O Atlético estava disposto a bater o pé e só liberar o atacante André ao Corinthians após o fim do contrato, marcado para junho. Entretanto, foi convencido pelo Timão mediante alguns fatores. Um deles foi a venda de Giovanni Augusto (60% dos direitos por R$ 15 milhões). O outro fator é que o Galo abriu mão do jogador em janeiro, mas manteve 20% dos direitos econômicos do "Bebezão", algo que será válido caso ele seja vendido pela equipe paulista.

André cumpre suspensão automática na Libertadores, mas é titular da equipe de Tite, após assinar pré-contrato com o atual campeão brasileiro no começo do ano. Antes, ele tinha mais seis meses de vínculo com o Galo, sendo que 75% dos direitos econômicos eram do clube mineiro e os outros 25%, do Santos.

Santos e Atlético, inclusive, precisam resolver uma questão sobre André. O clube mineiro afirma que o centroavante foi de graça ao Corinthians. Mas a diretoria do Peixe acredita que tratou-se de uma transferência onerosa e que, portanto, teria direito a 1/4 do valor total da negociação. Esta cobrança se daria, segundo apurou a reportagem, em 25% de 1,5 milhão de reais (R$ 375 mil).

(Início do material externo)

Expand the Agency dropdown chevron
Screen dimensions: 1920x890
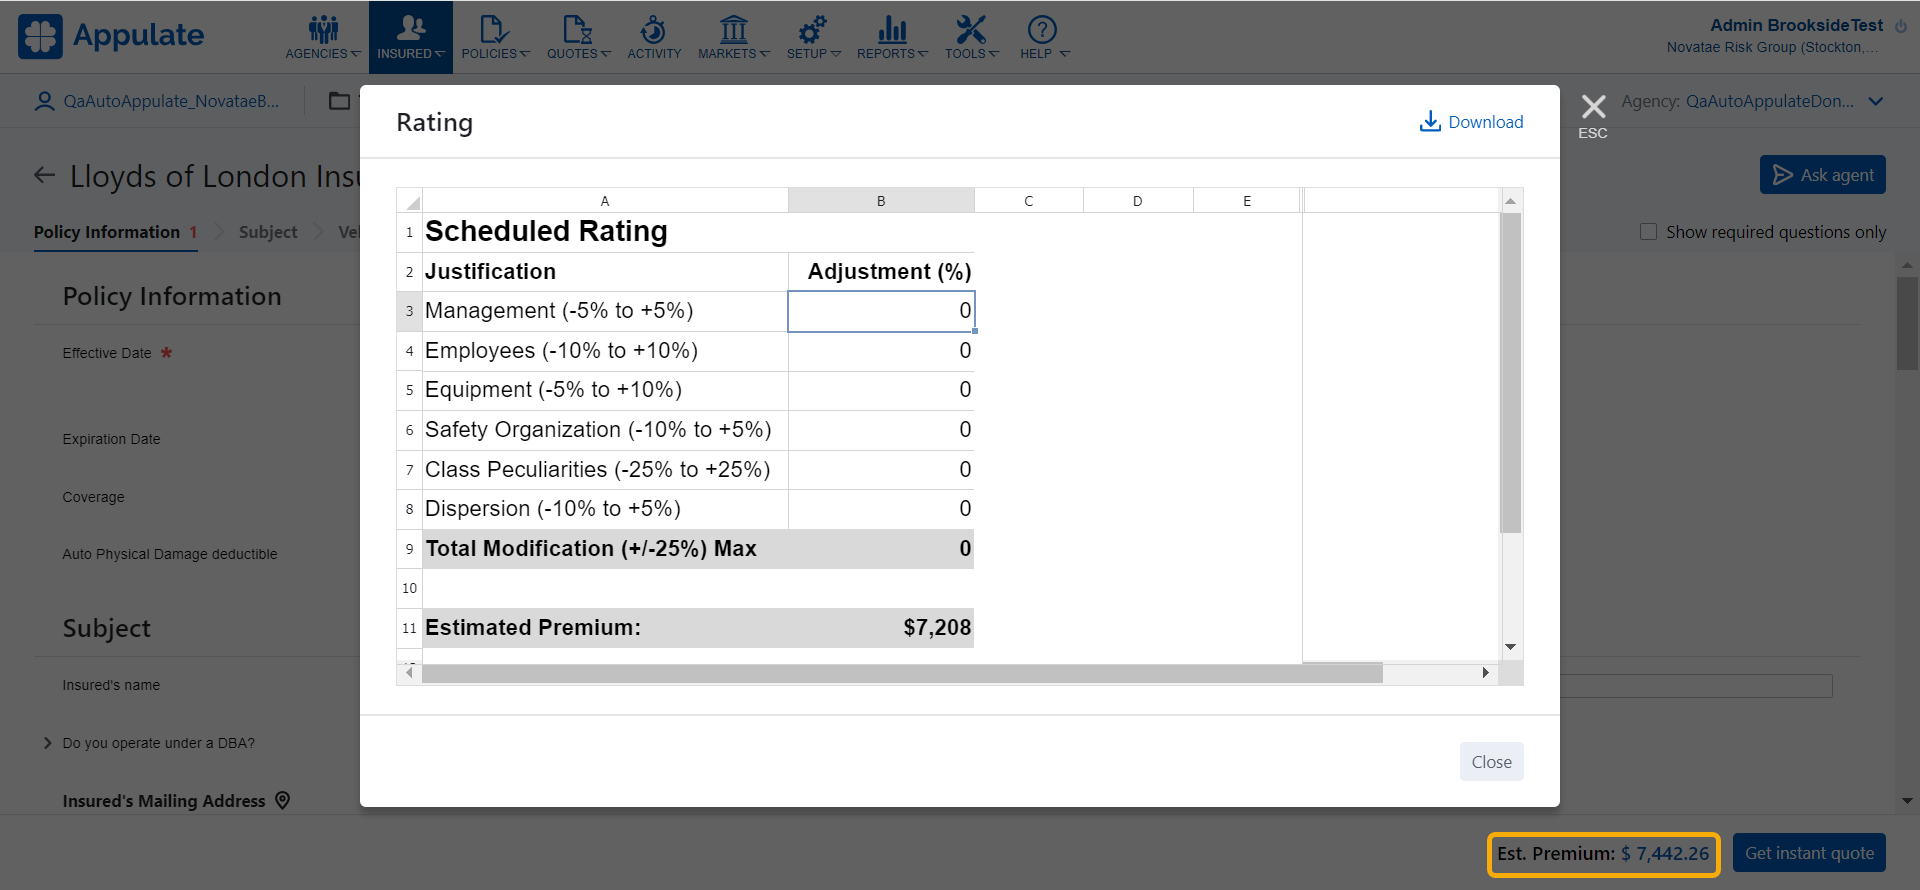[1876, 101]
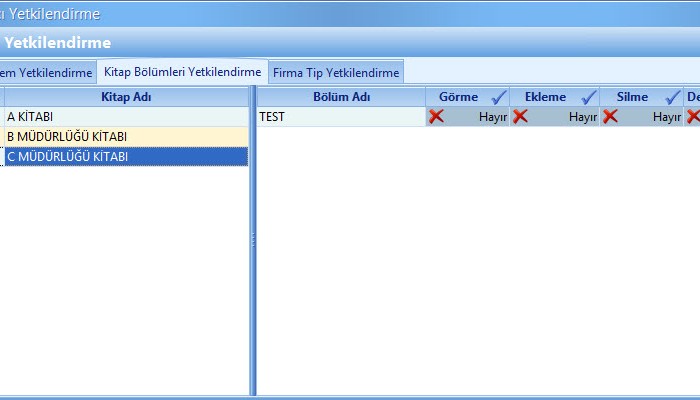This screenshot has width=700, height=400.
Task: Click the highlighted C MÜDÜRLÜĞÜ KİTABI row
Action: click(126, 156)
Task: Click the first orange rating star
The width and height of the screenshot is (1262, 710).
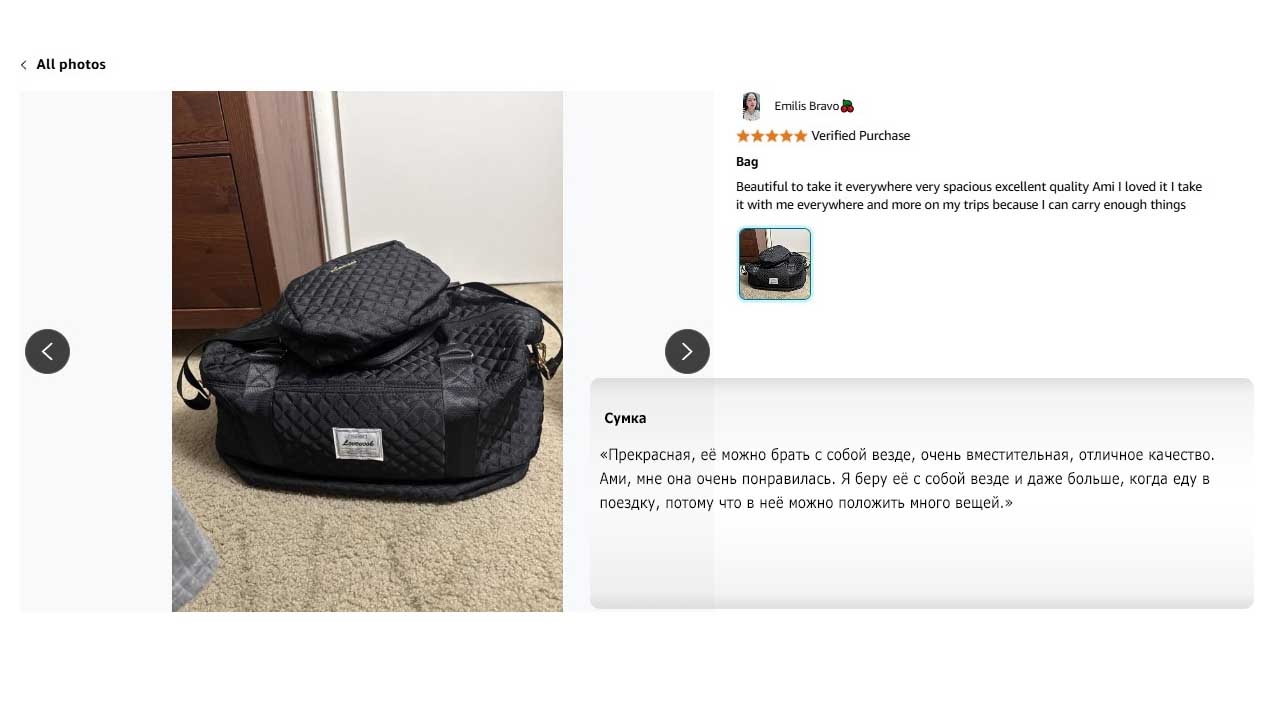Action: click(743, 136)
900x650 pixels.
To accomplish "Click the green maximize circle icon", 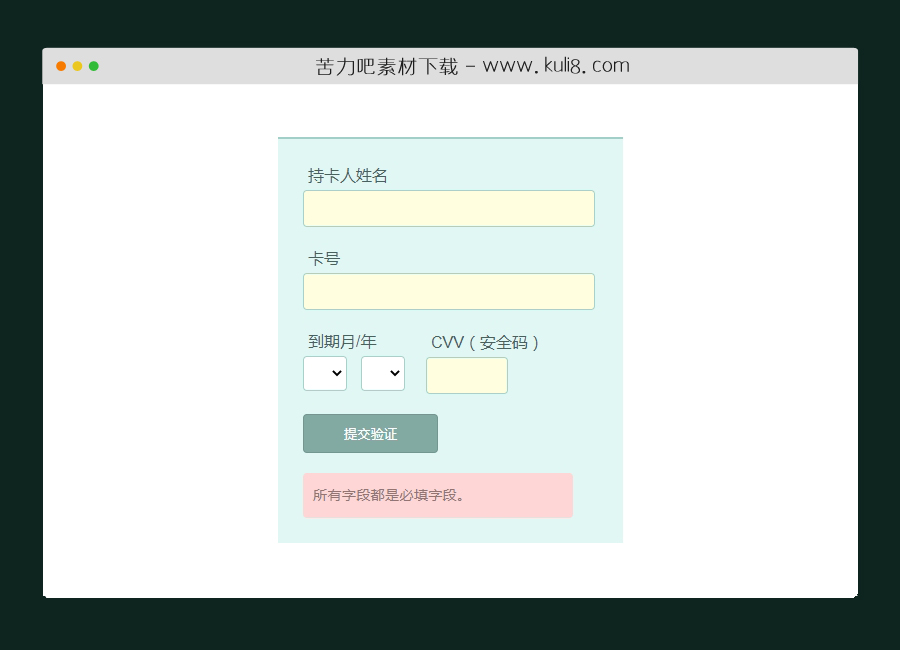I will pos(93,65).
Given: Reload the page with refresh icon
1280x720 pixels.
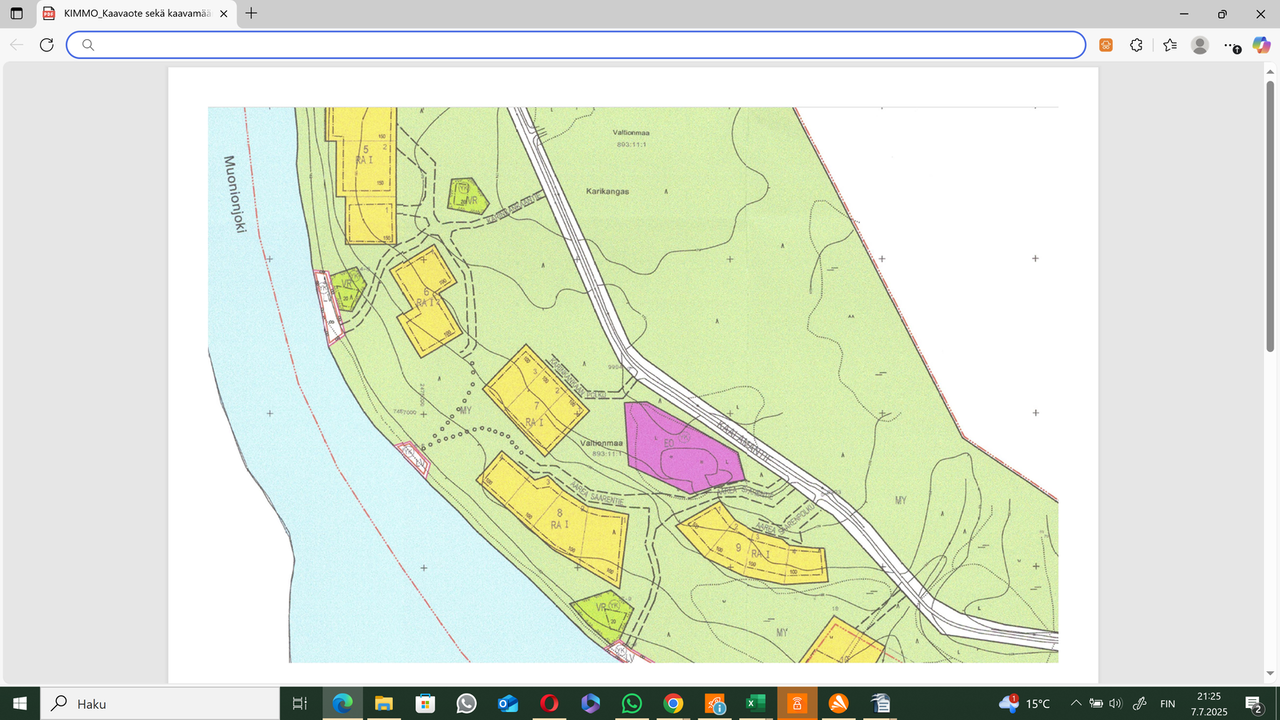Looking at the screenshot, I should pos(46,45).
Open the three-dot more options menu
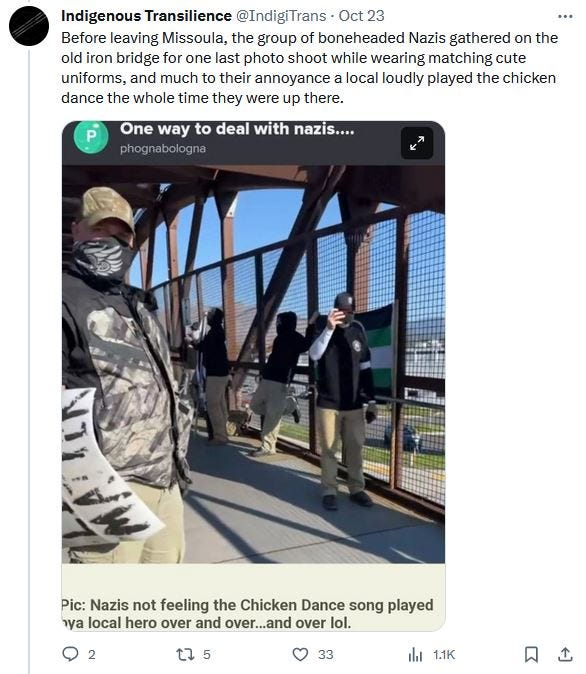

As diretorias de Galo e Peixe são amigas e a tendência é de haver uma solução longe dos olhos da Justiça. "Nós estamos conversando com o Daniel (Nepoucemo) para que a gente chegue em um acordo sem nenhum problema", afirmou o presidente do Santos, Modesto Roma Jr., ao HD.

Oferecido ao Peixe
André "Bebezão" poderia ter voltado ao Santos em 2015 e vestiria o manto defendido por Pelé pela terceira vez. Com a intenção de "se livrar" do jogador, a diretoria do Atlético procurava um novo clube para ele e topou até mesmo ceder os 75% dos direitos econômicos do atleta ao Peixe, que rejeitou. Com o "não" santista, o jogador de 25 anos foi parar no Sport, onde se destacou no Brasileirão do ano passado.